Je vous remercie de donner la parole aux plus vieux policiers de France – même si nous ne faisons pas notre âge. En effet, le garde champêtre traîne son bicorne ou son képi, dans nos campagnes depuis dix siècles. Connaissez-vous d'autres représentants de la force publique qui aient atteint une telle longévité ? J'en doute. Il a traversé l'histoire plutôt discrètement, sans connaître de grandes réformes. Certes, les effectifs se sont réduits depuis l'époque où le garde champêtre était présent dans toutes les communes de France. Aujourd'hui, ils sont clairsemés, sans réelle cohérence territoriale, et sont parfois affectés à des tâches sans lien avec leurs fonctions statutaires.
Le métier est asphyxié par un concours peu sélectif, un déroulement de carrière décalé, une formation inadaptée, des textes qui tirent les fonctions de garde champêtre tantôt, vers le haut, tantôt vers le bas, par des oublis incompréhensibles ou en introduisant des contradictions juridiques rendant alors l'exercice des prérogatives périlleux.
Il faut y ajouter la lisibilité déplorable de notre métier, qui peine à s'aligner sur celle de nos collègues municipaux, et ce malgré une assise historique et juridique incontestable. Les médias en dressent un tableau parfois déplorable, le temps des gardes champêtre serait révolu, sous-entendant la modestie de leurs capacités d'action.
Pourtant, la lecture de l'article 24 du code de procédure pénale démontre à elle seule la qualité judiciaire assez exceptionnelle de ce fonctionnaire territorial : pouvoir d'audition dans le cas d'atteinte aux propriétés, qu'elles soient publiques ou privées, pouvoirs liés au bois et forêts ou encore à l'environnement. Ces prérogatives permettent aux gardes champêtres de traiter un grand nombre de plaintes, en déchargeant les services de police et de gendarmerie.
Des auditions, mais également des saisies, des vérifications d'identité, l'accès aux lieux clos, le droit de suite, la mise sous séquestre ; tout cela place le garde champêtre en haut de la pyramide judiciaire des agents territoriaux composant les polices locales.

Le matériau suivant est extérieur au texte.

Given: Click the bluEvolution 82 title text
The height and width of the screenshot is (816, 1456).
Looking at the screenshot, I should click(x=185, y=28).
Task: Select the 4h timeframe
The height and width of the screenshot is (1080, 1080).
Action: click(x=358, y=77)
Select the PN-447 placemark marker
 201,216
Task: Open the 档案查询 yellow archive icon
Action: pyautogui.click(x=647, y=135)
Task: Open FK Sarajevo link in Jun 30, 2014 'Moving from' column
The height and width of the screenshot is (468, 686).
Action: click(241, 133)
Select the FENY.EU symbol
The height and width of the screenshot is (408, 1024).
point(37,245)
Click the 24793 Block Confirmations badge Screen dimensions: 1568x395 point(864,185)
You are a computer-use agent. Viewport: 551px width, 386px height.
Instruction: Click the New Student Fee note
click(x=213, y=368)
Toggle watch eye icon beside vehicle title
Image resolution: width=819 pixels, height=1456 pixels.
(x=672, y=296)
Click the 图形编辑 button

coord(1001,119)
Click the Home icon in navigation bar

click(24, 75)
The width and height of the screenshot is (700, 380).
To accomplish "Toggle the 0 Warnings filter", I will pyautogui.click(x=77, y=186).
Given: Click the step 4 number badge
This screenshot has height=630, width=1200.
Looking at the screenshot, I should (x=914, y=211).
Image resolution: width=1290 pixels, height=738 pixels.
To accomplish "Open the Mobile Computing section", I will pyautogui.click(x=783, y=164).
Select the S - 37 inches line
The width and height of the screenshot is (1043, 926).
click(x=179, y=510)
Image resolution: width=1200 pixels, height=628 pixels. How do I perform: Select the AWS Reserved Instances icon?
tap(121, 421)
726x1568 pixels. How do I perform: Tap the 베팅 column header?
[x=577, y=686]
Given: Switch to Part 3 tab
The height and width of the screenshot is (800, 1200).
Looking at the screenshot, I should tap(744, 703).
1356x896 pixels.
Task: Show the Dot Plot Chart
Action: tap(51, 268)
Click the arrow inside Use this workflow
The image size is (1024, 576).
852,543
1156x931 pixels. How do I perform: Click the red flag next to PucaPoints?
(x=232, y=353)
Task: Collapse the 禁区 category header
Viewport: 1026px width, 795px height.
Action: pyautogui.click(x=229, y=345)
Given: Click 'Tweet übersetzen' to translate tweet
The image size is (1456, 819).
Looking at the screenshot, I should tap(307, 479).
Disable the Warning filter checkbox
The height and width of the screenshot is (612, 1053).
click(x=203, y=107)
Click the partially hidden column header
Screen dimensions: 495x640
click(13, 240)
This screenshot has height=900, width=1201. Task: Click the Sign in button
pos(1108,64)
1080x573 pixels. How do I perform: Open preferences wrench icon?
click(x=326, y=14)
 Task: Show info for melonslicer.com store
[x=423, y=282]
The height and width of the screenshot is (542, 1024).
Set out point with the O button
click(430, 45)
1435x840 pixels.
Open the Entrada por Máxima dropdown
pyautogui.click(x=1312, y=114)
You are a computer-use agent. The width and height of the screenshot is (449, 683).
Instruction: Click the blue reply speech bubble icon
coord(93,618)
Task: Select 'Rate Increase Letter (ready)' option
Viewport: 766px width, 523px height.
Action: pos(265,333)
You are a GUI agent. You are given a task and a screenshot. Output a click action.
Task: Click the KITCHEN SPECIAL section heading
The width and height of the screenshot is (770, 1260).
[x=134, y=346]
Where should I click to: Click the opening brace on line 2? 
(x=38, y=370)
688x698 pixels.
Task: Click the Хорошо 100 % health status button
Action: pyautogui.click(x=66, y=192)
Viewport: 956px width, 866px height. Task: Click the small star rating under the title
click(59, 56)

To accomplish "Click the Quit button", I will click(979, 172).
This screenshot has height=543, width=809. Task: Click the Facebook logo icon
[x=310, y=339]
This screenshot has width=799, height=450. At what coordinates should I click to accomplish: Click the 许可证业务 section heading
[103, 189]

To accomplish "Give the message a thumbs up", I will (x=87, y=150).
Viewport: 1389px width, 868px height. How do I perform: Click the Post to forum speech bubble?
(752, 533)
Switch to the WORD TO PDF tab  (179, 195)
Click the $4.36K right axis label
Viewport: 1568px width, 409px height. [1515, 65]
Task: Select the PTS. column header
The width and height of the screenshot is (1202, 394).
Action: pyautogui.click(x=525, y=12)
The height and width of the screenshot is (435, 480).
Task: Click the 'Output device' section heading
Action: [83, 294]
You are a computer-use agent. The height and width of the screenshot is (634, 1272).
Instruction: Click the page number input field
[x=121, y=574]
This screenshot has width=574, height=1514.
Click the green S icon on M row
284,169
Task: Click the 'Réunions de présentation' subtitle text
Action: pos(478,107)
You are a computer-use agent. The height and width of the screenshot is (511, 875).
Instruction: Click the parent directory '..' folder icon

Le constat est bien sûr identique en ce qui concerne l'armement, dans la mesure où contrairement aux agents de police municipale, le garde champêtre peut être armé, à la seule discrétion du maire. Nous pouvons regretter, par contre, que les formations du Centre national de la fonction publique territoriale (CNFPT) n'aient pas accompagné sérieusement ces extensions de prérogatives, leur exercice demeurant limité à quelques gardes champêtres disposant des prérequis fondamentaux.
Il s'agit d'un formidable outil de travail qui a été oublié et renvoyé stupidement à la seule image du « pandore », sans doute en raison d'une appellation décalée, à l'heure où les espaces ruraux et naturels sont gangrenés peu à peu par une délinquance qui souffle depuis les zones urbaines. Cet agent de la force publique locale doit être valorisé, replacé au cœur de la police des campagnes, aux côtés de la gendarmerie nationale et des autres acteurs spécialisés, tels que l'Office national de la chasse et de la faune sauvage (ONCFS), l'Agence française pour la biodiversité (AFB), les gardes particuliers.
Concernant le dépoussiérage du statut, le concours, la formation initiale ou encore le déroulement de carrière, tout cela doit être sérieusement adapté aux contraintes et aux prérogatives judiciaires du garde champêtre. Il en est de même pour son environnement professionnel qui doit être modernisé, afin d'identifier et de distinguer clairement ses fonctions au sein de la collectivité territoriale.